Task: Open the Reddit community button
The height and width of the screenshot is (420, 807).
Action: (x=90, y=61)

==

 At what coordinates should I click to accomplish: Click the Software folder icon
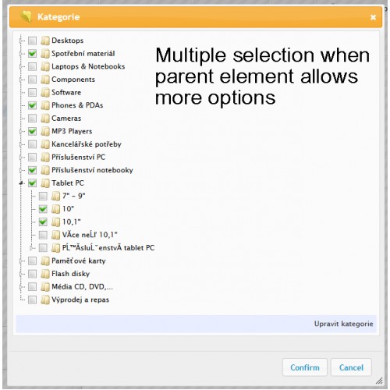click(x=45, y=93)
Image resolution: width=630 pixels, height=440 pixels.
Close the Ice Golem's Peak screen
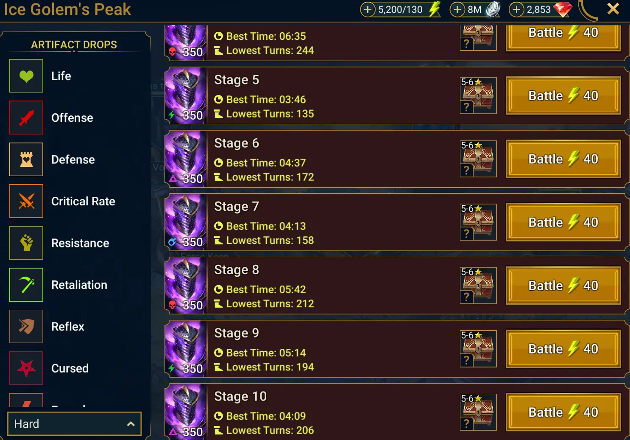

--- Work order ---
Among the records above, a stretch begins at the line containing "Image resolution: width=630" and ends at the line containing "Close the Ice Golem's Peak screen". Restate that stretch word for word, and nothing else.

--- Exercise response ---
Image resolution: width=630 pixels, height=440 pixels.
Close the Ice Golem's Peak screen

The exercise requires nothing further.